Assignment
Pick out each line in these entries that contains the string "accomplish".

Extracted data entries:
━━━━━━
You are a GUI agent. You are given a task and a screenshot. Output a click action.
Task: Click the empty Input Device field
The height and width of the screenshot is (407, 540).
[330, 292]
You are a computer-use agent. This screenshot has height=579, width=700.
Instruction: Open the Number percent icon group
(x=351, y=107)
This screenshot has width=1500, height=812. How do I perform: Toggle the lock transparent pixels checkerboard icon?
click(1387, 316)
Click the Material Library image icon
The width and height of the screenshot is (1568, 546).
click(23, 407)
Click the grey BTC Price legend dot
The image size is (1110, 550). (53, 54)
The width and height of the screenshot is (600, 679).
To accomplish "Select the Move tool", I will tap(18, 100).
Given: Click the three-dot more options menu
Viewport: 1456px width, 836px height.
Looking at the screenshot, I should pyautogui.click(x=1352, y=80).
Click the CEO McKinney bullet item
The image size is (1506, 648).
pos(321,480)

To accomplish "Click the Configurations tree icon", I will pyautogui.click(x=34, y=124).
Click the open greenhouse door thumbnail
━━━━━━
Exercise answer
To accomplish "Select the Move tool", I will tap(18, 100).
To accomplish "Click the Configurations tree icon", I will pyautogui.click(x=34, y=124).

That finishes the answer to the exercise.